Screenshot grounding data

_ _ _

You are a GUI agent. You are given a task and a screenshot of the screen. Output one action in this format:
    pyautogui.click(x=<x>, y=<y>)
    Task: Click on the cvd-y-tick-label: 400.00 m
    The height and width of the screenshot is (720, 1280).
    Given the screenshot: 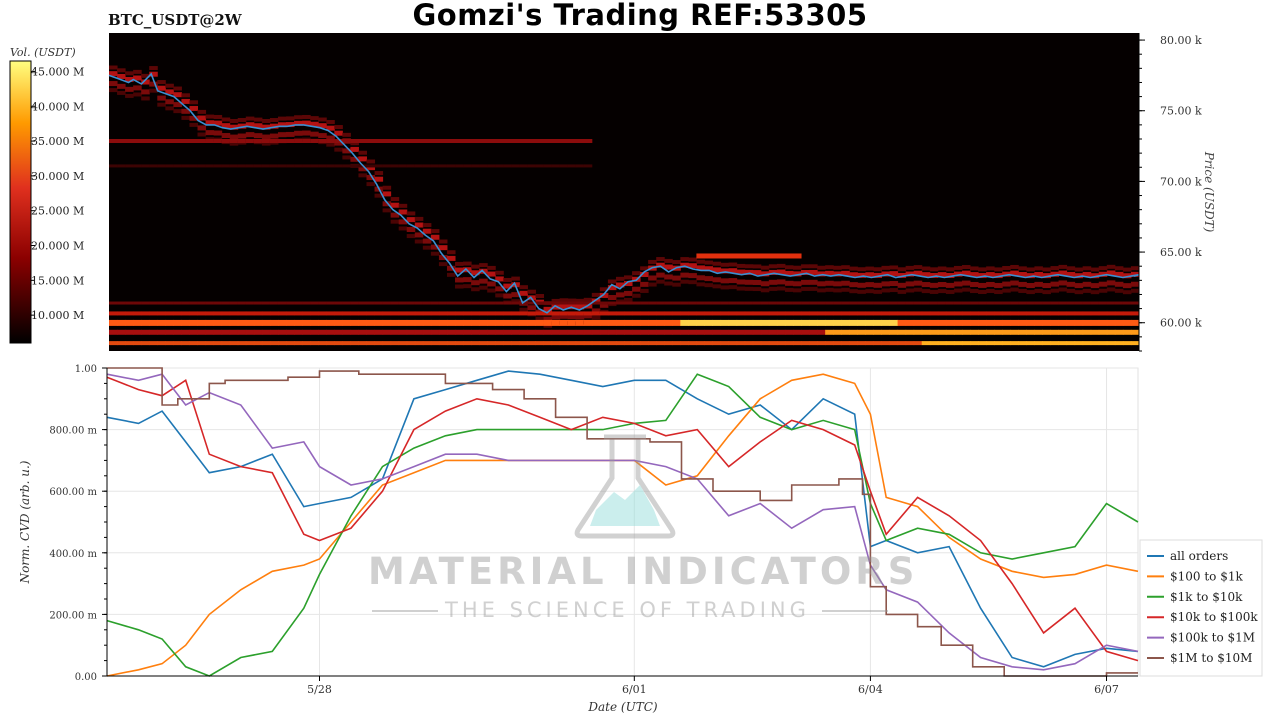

_ _ _

== Task to complete ==
Reproduce the material above line for line, leaving out any pictures.

== Task answer ==
You are a GUI agent. You are given a task and a screenshot of the screen. Output one action in this format:
    pyautogui.click(x=<x>, y=<y>)
    Task: Click on the cvd-y-tick-label: 400.00 m
    The height and width of the screenshot is (720, 1280).
    Given the screenshot: 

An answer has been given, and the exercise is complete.